## Task instructions
(a) From the article on the pharmaceutical industry's Budget recommendations, copy the passage from "To reduce dependence" up to and including "of departmental delays.".
(b) In the article on the pharmaceutical industry's Budget recommendations, what weighted tax deduction for in-house R&D expenditure did the association ask to have reinstated?

## Text for analysis
Arti Bali
New Delhi, Jan 29 (UNI) India’s pharmaceutical industry has urged the government to implement sweeping direct tax reforms in the union Budget 2026-27, emphasising the need for stronger incentives for research and development (R&D), domestic API manufacturing, and simplified compliance to improve the ease of doing business.
With Finance Minister Nirmala Sitharaman set to present the Budget on February 1, industry stakeholders are closely watching policy measures that could shape the future of India’s manufacturing and infrastructure sectors.
In pre-Budget recommendations submitted to the Finance Ministry, the Indian Drug Manufacturers’ Association (IDMA) called for restoring tax incentives for in-house research, easing compliance burdens, and resolving long-standing disputes to reinforce India’s position as the “pharmacy of the world.”
The association requested reinstatement of a 200% weighted tax deduction for in-house R&D expenditure under the proposed Income Tax Bill, 2025, highlighting its importance for innovation, drug discovery, and self-reliance. It suggested that the benefit be available to companies opting for the concessional corporate tax regime.
IDMA further recommended that regulatory approval costs and pre-clinical and clinical trial expenses be explicitly treated as eligible R&D expenditure and called for accelerated depreciation or capitalization benefits for land and buildings used exclusively for approved research facilities.
To reduce dependence on imported active pharmaceutical ingredients (APIs), IDMA proposed, “Dedicated capital expenditure incentives for bulk-drug manufacturing, including a possible 150% deduction for investments in greenfield API plants.”
The association also urged the government to “remove provisions disallowing tax deductions for delayed payments to micro and small enterprises, rationalize Tax Deducted at Source (TDS) provisions and mandate time-bound disposal of income tax appeals along with automated monitoring of departmental delays.
It further recommended that refunds not be adjusted against tax demands already stayed by authorities and that statutory timelines be prescribed for the issuance of refunds.
Other proposals included aligning depreciation rates under tax law with the Companies Act, withdrawing income computation and disclosure standards (ICDS) to reduce litigation, and eliminating redundant inventory valuation rules after the introduction of GST.

(Pixel coordinate grounding data)

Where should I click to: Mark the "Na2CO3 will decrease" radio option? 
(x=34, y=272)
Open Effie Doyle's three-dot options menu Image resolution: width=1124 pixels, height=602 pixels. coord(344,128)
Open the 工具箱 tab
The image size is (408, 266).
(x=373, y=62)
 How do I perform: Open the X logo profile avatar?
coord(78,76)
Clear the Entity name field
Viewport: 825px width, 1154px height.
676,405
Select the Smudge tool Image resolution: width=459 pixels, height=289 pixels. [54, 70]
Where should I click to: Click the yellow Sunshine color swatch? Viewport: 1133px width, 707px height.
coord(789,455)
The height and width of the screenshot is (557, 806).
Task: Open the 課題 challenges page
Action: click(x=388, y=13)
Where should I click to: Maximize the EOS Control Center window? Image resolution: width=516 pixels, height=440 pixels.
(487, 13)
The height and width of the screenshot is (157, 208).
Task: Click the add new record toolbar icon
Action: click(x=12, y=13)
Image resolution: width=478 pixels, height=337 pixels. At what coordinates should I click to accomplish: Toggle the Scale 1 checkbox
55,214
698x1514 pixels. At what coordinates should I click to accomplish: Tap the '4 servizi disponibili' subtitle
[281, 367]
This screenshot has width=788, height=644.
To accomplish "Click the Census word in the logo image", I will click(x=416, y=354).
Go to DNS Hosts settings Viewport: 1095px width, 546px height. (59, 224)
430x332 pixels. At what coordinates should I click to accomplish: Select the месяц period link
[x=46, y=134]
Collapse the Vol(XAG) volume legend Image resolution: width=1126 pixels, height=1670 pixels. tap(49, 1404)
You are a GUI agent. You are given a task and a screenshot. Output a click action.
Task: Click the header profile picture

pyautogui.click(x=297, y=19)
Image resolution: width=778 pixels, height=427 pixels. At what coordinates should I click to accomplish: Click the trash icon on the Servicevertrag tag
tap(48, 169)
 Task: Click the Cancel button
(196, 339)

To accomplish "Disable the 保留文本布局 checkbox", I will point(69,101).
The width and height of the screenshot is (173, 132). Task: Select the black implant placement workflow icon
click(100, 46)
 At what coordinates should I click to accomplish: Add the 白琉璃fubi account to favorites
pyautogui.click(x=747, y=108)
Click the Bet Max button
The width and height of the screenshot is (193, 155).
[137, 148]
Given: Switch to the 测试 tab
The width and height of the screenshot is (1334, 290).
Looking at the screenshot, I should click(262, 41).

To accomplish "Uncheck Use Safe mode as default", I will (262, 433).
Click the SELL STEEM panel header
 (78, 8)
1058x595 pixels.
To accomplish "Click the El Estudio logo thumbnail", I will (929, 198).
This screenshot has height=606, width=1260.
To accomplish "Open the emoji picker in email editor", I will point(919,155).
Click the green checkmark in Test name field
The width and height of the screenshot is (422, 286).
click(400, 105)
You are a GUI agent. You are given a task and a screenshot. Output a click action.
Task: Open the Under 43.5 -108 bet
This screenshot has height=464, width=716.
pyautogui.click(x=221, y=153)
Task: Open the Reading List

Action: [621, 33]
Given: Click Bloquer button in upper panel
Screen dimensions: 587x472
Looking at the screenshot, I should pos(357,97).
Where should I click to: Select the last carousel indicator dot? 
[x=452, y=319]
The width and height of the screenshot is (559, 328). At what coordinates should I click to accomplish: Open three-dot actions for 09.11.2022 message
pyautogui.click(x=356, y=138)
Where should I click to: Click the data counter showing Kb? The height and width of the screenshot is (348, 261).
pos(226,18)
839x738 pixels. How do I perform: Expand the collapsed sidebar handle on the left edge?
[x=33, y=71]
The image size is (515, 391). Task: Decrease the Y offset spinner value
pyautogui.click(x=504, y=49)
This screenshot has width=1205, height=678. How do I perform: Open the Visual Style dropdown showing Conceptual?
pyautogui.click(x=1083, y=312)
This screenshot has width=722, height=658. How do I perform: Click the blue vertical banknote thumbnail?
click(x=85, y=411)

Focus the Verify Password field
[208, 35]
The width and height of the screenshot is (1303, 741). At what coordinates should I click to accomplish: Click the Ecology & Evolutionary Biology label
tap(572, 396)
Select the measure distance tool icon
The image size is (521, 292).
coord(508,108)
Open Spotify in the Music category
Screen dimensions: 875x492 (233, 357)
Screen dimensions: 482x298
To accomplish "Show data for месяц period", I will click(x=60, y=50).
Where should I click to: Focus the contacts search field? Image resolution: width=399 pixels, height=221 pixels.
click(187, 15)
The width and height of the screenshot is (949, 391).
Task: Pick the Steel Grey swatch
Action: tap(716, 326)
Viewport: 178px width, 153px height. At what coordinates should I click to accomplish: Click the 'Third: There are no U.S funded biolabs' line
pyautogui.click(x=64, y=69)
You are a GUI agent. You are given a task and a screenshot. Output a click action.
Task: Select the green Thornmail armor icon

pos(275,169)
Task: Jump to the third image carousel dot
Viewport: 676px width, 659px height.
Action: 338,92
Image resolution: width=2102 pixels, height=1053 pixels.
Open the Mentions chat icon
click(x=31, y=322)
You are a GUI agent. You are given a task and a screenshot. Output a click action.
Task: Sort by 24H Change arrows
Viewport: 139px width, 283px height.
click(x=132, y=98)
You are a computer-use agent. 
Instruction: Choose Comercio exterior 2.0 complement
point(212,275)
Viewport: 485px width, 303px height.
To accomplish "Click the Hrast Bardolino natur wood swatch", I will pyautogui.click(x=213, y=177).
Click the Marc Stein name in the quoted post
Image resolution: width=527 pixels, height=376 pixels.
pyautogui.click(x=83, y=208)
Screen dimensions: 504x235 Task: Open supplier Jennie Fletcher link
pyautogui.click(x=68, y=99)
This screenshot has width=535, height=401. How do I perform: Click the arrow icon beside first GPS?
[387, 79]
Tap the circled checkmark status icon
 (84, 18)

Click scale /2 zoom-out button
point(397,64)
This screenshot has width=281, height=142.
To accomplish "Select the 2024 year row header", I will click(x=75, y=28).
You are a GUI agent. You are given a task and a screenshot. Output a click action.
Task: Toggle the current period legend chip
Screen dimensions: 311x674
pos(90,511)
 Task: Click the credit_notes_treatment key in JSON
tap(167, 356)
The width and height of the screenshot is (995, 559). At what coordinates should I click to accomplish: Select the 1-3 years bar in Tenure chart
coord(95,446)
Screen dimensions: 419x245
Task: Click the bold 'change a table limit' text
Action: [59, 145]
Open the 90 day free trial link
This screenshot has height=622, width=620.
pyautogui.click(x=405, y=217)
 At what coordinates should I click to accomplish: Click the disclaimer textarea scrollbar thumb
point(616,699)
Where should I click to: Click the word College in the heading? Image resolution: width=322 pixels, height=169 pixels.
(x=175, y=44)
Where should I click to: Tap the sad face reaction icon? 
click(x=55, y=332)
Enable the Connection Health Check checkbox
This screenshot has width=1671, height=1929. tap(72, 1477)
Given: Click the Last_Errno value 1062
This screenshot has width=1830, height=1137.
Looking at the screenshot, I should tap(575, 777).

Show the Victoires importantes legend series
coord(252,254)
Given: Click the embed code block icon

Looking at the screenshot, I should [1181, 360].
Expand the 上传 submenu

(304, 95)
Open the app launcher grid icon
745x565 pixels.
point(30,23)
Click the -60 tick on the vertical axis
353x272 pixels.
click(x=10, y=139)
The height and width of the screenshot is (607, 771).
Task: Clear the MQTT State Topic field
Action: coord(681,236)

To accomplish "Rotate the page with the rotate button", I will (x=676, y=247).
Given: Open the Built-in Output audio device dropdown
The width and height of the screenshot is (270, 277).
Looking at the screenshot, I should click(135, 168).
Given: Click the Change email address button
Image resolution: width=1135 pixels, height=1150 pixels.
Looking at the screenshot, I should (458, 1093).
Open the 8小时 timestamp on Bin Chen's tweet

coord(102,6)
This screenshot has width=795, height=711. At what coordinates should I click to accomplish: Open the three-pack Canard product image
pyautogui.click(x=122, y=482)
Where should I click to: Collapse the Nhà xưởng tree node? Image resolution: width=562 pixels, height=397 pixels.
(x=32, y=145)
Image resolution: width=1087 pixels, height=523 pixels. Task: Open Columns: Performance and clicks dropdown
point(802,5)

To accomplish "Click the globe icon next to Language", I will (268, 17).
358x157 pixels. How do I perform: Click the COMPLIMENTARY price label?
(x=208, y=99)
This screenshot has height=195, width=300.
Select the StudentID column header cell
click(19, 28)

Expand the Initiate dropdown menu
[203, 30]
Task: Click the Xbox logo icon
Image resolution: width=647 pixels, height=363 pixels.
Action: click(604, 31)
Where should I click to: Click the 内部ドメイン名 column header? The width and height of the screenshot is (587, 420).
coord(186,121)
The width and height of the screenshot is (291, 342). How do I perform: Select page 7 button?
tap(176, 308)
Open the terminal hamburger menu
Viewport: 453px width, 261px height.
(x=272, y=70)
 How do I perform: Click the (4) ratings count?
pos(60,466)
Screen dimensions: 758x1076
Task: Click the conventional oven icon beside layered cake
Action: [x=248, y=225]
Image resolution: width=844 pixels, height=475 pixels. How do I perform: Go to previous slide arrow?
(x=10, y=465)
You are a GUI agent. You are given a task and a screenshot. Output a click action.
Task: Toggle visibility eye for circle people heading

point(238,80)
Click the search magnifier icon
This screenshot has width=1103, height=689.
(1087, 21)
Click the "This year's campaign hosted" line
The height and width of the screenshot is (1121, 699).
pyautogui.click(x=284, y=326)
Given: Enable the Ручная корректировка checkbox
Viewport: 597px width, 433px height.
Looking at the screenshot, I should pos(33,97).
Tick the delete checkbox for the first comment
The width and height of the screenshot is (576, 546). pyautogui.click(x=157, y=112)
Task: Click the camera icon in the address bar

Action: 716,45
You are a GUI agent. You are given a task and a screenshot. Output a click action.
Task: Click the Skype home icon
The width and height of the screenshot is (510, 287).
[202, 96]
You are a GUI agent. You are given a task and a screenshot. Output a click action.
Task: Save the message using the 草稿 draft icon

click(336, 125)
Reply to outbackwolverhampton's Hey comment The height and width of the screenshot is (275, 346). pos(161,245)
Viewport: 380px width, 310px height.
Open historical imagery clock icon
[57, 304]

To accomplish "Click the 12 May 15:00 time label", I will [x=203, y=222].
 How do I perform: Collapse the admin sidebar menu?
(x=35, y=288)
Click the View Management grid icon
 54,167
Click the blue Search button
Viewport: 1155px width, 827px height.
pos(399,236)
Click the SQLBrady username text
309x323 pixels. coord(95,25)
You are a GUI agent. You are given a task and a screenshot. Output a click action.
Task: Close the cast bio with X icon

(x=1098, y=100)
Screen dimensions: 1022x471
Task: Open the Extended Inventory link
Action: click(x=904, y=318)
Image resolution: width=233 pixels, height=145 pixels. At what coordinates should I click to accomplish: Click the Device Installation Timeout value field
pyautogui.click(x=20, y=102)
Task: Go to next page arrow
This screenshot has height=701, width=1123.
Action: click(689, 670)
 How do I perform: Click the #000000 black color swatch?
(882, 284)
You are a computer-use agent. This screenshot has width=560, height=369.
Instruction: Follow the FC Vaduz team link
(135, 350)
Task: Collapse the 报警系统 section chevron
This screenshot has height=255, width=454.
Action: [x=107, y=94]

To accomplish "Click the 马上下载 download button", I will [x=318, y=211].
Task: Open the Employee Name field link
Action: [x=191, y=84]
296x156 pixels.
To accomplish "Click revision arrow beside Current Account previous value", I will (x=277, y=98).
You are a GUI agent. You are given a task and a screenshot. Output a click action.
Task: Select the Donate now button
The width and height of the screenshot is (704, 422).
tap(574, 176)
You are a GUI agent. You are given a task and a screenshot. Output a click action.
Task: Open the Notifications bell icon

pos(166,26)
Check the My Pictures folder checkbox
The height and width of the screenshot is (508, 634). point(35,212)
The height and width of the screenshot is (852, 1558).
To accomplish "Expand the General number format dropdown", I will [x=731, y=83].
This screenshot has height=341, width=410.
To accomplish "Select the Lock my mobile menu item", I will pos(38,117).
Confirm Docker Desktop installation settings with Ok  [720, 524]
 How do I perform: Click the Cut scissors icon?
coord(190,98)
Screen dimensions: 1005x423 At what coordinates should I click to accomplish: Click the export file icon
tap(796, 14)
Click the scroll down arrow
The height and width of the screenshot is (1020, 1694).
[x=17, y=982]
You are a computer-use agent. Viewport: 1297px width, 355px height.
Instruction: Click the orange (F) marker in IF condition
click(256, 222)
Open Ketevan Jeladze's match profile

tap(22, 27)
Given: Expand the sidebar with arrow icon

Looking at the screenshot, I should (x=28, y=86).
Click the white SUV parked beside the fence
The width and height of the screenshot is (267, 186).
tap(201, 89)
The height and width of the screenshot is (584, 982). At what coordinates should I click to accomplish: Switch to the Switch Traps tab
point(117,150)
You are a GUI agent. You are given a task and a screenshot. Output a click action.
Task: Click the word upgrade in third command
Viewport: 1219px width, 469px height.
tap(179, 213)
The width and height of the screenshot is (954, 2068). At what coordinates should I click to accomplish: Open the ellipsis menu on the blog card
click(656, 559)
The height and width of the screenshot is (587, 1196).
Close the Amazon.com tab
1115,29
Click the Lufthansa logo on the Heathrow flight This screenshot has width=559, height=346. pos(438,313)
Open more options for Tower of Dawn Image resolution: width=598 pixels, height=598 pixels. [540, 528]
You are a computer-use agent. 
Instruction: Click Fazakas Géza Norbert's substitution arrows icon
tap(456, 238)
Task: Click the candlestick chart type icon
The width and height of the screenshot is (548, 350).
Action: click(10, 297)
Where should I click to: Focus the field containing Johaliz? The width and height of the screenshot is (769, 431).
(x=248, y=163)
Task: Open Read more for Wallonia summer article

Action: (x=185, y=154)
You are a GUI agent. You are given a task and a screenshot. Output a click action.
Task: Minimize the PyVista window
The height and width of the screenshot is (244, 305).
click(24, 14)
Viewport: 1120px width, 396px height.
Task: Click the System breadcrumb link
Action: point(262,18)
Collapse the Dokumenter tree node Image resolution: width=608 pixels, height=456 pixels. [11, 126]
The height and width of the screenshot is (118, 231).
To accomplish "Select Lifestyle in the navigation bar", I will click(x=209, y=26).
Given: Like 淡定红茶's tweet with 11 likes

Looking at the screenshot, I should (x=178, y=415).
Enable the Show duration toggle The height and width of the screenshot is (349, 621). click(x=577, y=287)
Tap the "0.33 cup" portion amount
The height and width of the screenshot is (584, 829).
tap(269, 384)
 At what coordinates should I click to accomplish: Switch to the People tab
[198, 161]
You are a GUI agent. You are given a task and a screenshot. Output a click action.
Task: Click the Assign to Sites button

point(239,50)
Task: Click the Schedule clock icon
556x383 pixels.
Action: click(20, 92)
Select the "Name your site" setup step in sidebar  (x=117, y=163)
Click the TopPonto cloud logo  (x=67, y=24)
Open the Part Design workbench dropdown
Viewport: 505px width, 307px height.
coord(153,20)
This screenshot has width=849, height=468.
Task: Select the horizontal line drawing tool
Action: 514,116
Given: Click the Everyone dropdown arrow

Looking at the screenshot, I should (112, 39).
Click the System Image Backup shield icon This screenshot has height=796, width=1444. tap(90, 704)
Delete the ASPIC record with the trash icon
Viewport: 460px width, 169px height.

## Results of the tasks
(a)
To reduce dependence on imported active pharmaceutical ingredients (APIs), IDMA proposed, “Dedicated capital expenditure incentives for bulk-drug manufacturing, including a possible 150% deduction for investments in greenfield API plants.”
The association also urged the government to “remove provisions disallowing tax deductions for delayed payments to micro and small enterprises, rationalize Tax Deducted at Source (TDS) provisions and mandate time-bound disposal of income tax appeals along with automated monitoring of departmental delays.

(b) A 200% weighted tax deduction.